2012年03月15日
難しく感じるともっと難しくなる
私は趣味がビリヤードなんですが、ポケットビリヤード(実は穴のないビリヤードもあるんですが、ちゃんと穴のある方)をしていると少し穴の小さめなテーブルだと途端に入らなくなることがあります。ビリヤード用語では、渋い台と言われるものです。
普通のテーブルだと、コーナーポケットの大きさはおそらくボール2.1個分くらいだと思いますが、これが0.1個分くらい小さくなるだけで途端に難易度がアップします。ボールの大きさが1個分あるので、ズレていい許容量がボール1.1個からボール1.0個へと10%減っただけですが、難易度は10%よりも上がっている印象です。
それはなぜでしょうか?
Witt Linkenaugerらの研究は非常にシンプルかつ面白いものです。Linkenaugerらの実験はゴルフのパターでの実験です。この実験では、それぞれ10回パターでショットをしますが、一方の条件では、上の絵のようにゴルフのカップ(穴)の周りにプロジェクタで5個の大きい円を映し、もう一方ではプロジェクタで11個の小さい円を映します。
上の図を見て分かるように、5個の大きな円を映すとカップは小さく見えて、11個の小さな円を周りに映すとカップは大きく見えます。このようにカップが小さく見える場合と、大きく見える場合でショットの成功率がどう変わるかを実験しました。
その結果、ショットの成功率は11個の小さな円を周りに映した大きく見えるカップの方が10%も成功率が高かったのです。この実験はカップの大きさは変わらなくても、プレイヤーが難易度をどのように感じているかで実際の成功率が大きく変わることを示しています。

----------

→ 作業指示:
**1.** 本文で「ボール何個分」のようにボールの個数を単位として示されている数量を、すべて書き出してください。
**2.** 次の(a)〜(c)が本文の内容と合っているかを、それぞれ「はい」か「いいえ」で答え、判断の根拠となる本文の言葉をそのまま引用すること。
(a) Linkenaugerらの実験はビリヤードで行われた。
(b) 11個の小さい円を周りに映すと、カップは大きく見える。
(c) 実験では、各条件でそれぞれ10回ショットをする。
**3.** 本文のうち、「それはなぜでしょうか?」で始まり「く変わることを示しています。」までの部分を、一字も変えずに書き写すこと。
この後に続く資料は、今回の作業には一切関係しない。

→ 資料:
----------

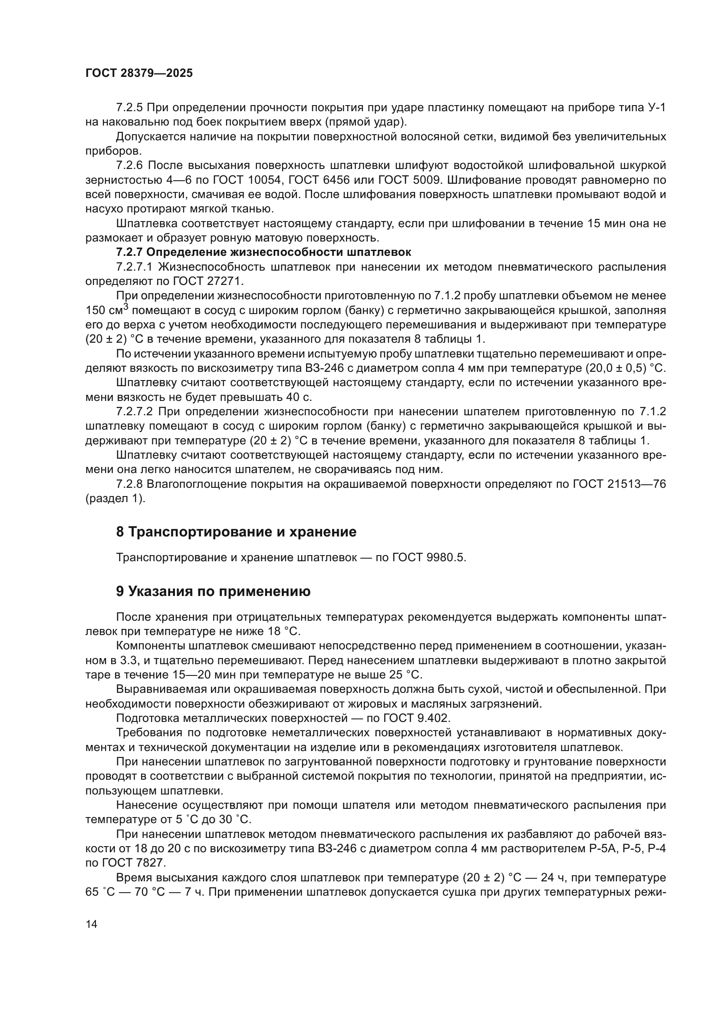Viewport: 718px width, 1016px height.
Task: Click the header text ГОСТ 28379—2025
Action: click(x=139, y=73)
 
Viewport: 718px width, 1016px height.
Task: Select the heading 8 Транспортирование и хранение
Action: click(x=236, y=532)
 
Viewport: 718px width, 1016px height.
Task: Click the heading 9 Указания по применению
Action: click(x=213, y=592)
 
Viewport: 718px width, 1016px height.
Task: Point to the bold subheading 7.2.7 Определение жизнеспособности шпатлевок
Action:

----------

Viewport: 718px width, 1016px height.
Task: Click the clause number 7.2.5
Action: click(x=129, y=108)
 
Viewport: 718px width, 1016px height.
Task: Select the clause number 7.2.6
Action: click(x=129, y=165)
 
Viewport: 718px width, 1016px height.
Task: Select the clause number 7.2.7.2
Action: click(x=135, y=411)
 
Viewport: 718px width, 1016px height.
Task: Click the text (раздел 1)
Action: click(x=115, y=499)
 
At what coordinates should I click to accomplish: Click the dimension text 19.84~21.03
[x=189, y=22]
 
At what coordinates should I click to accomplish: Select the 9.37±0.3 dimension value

----------

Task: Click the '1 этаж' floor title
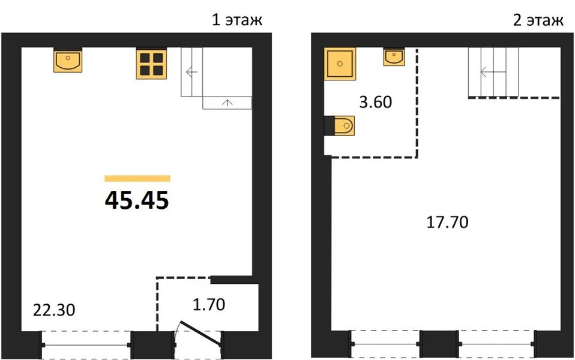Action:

----------

→ 解答例:
**1.** 2.1個分、0.1個分、1個分、1.1個、1.0個

**2.**
(a) いいえ。「Linkenaugerらの実験はゴルフのパターでの実験です。」
(b) はい。「11個の小さな円を周りに映すとカップは大きく見えます。」
(c) はい。「それぞれ10回パターでショットをします」

**3.**
それはなぜでしょうか?
Witt Linkenaugerらの研究は非常にシンプルかつ面白いものです。Linkenaugerらの実験はゴルフのパターでの実験です。この実験では、それぞれ10回パターでショットをしますが、一方の条件では、上の絵のようにゴルフのカップ(穴)の周りにプロジェクタで5個の大きい円を映し、もう一方ではプロジェクタで11個の小さい円を映します。
上の図を見て分かるように、5個の大きな円を映すとカップは小さく見えて、11個の小さな円を周りに映すとカップは大きく見えます。このようにカップが小さく見える場合と、大きく見える場合でショットの成功率がどう変わるかを実験しました。
その結果、ショットの成功率は11個の小さな円を周りに映した大きく見えるカップの方が10%も成功率が高かったのです。この実験はカップの大きさは変わらなくても、プレイヤーが難易度をどのように感じているかで実際の成功率が大きく変わることを示しています。